#### What needs to be done:
In the abstract below on stemness classification in acute myeloid leukemia, which algorithm was used to calculate the stemness index (mRNAsi)?

#### Provided text:
A novel stemness classification in acute myeloid leukemia by the stemness index and the identification of cancer stem cell-related biomarkers.

BACKGROUND

Stem cells play an important role in acute myeloid leukemia (AML). However, their precise effect on AML tumorigenesis and progression remains unclear.

METHODS

The present study aimed to characterize stem cell-related gene expression and identify stemness biomarker genes in AML. We calculated the stemness index (mRNAsi) based on transcription data using the one-class logistic regression (OCLR) algorithm for patients in the training set. According to the mRNAsi score, we performed consensus clustering and identified two stemness subgroups. Eight stemness-related genes were identified as stemness biomarkers through gene selection by three machine learning methods.

RESULTS

We found that patients in stemness subgroup I had a poor prognosis and benefited from nilotinib, MK-2206 and axitinib treatment. In addition, the mutation profiles of these two stemness subgroups were different, which suggested that patients in different subgroups had different biological processes. There was a strong significant negative correlation between mRNAsi and the immune score (r= -0.43, p<0.001). Furthermore, we identified eight stemness-related genes that have potential to be biomarkers, including SLC43A2, CYBB, CFP, GRN, CST3, TIMP1, CFD and IGLL1. These genes, except IGLL1, had a negative correlation with mRNAsi. SLC43A2 is expected to be a potential stemness-related biomarker in AML.

CONCLUSION

Overall, we established a novel stemness classification using the mRNAsi score and eight stemness-related genes that may be biomarkers. Clinical decision-making should be guided by this new signature in prospective studies.

#### Dataset:
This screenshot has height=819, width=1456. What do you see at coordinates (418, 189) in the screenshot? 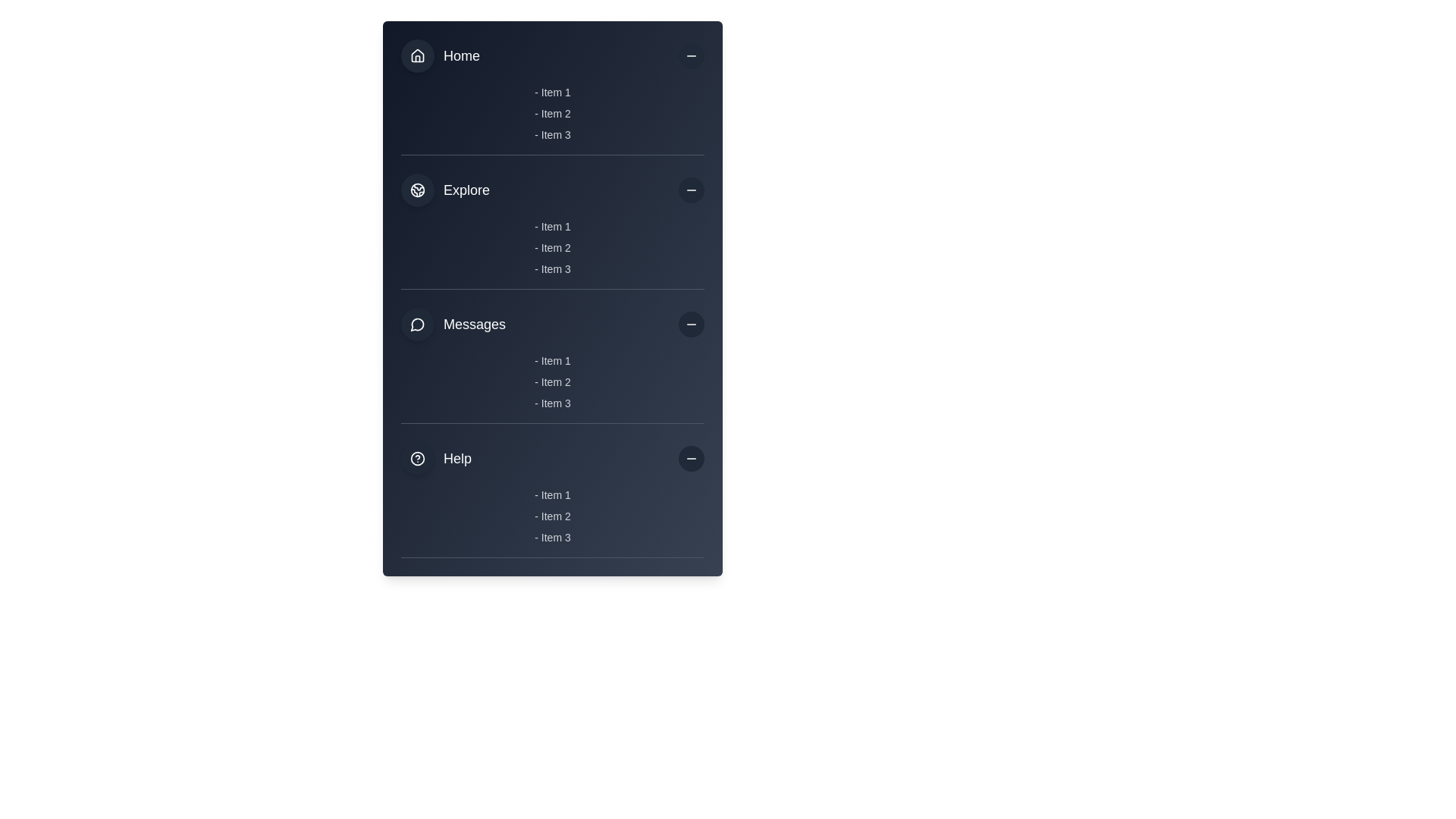
I see `the globe icon in the 'Explore' section of the left-side navigation menu` at bounding box center [418, 189].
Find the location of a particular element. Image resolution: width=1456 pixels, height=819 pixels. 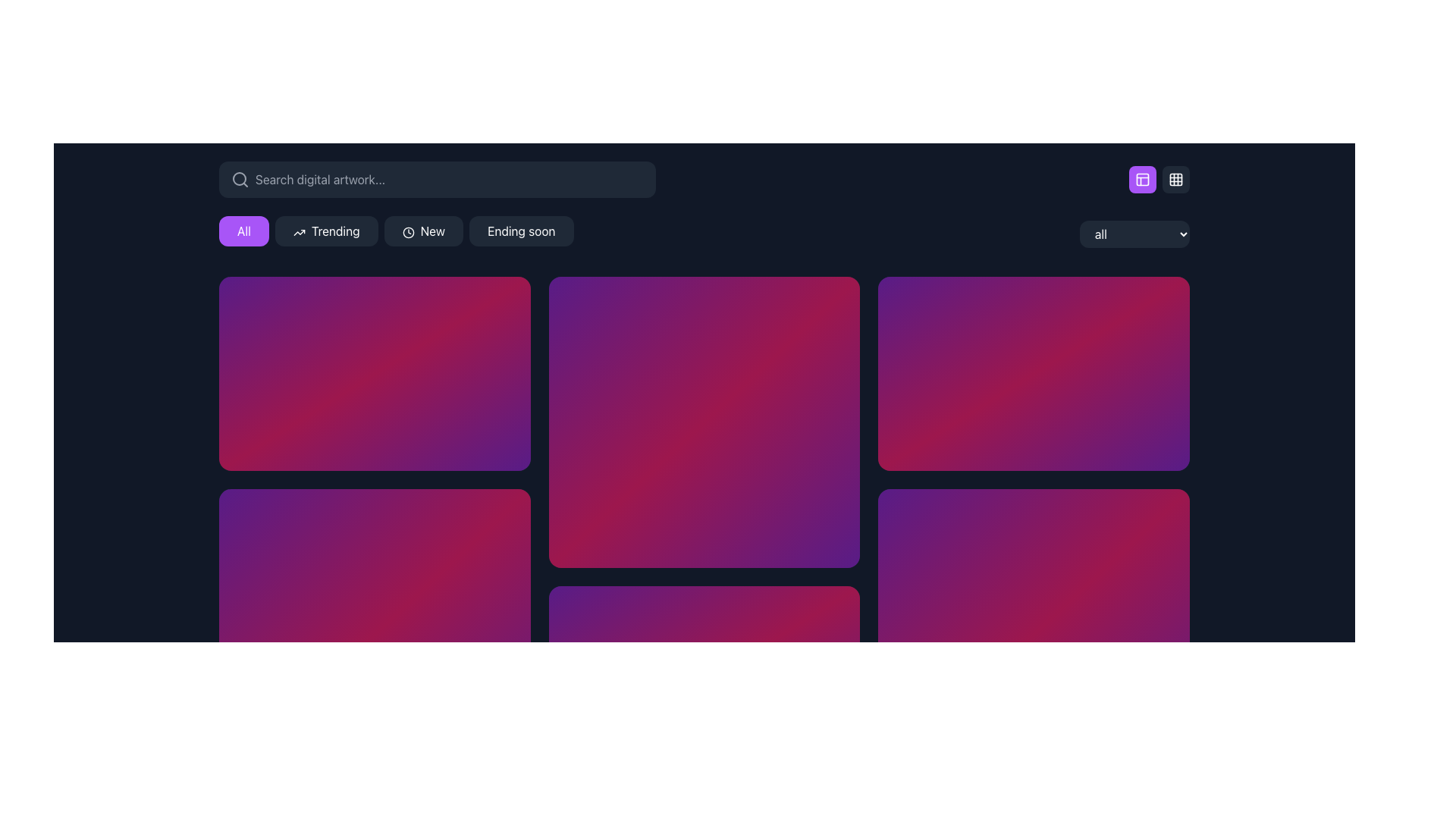

the rectangular card with a gradient background transitioning between purple and deep pink shades, which is the second card in the first column of the grid is located at coordinates (375, 635).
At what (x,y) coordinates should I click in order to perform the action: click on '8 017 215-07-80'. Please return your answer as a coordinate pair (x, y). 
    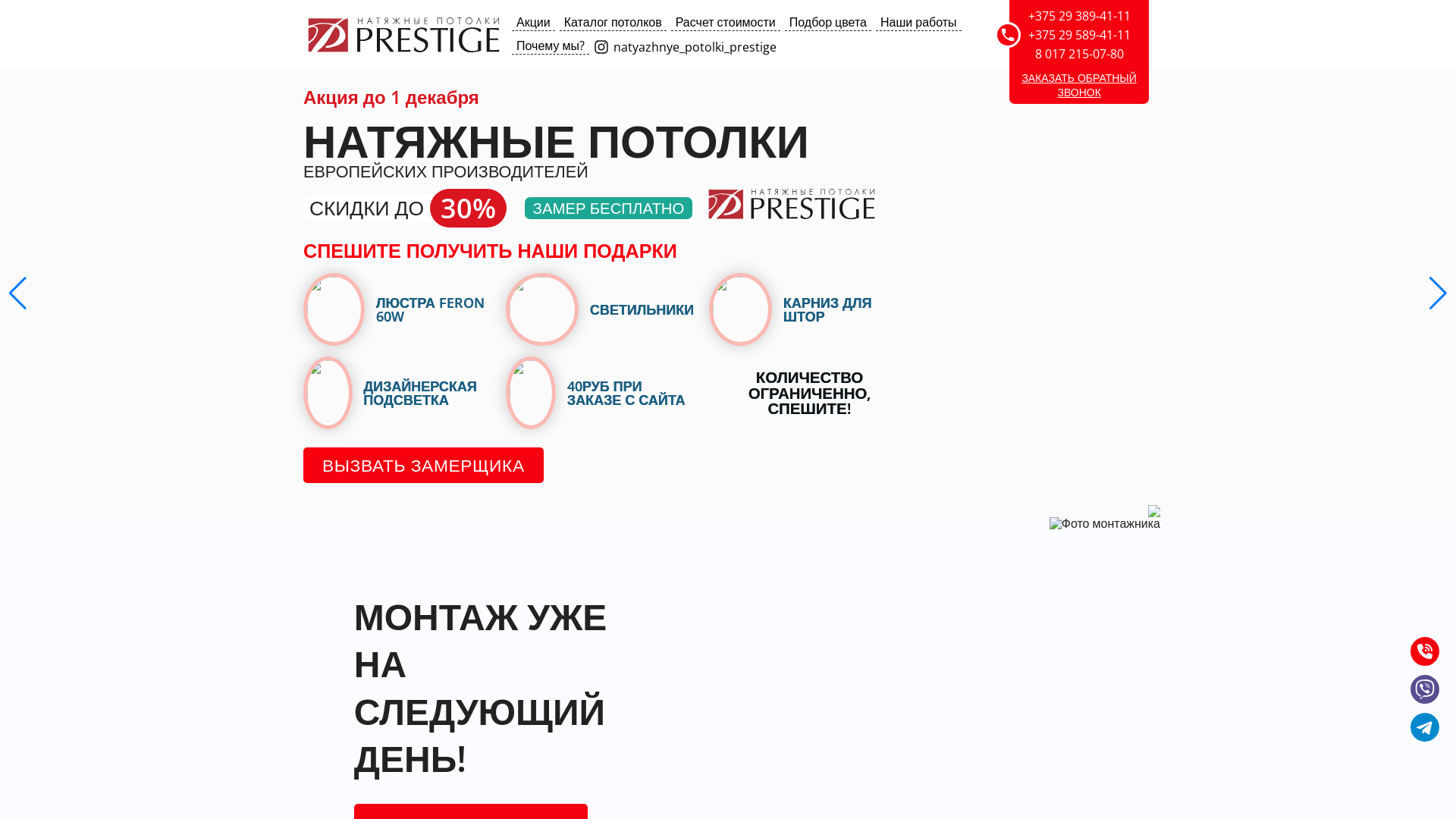
    Looking at the image, I should click on (1078, 52).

#### Answer space:
The one-class logistic regression (OCLR) algorithm.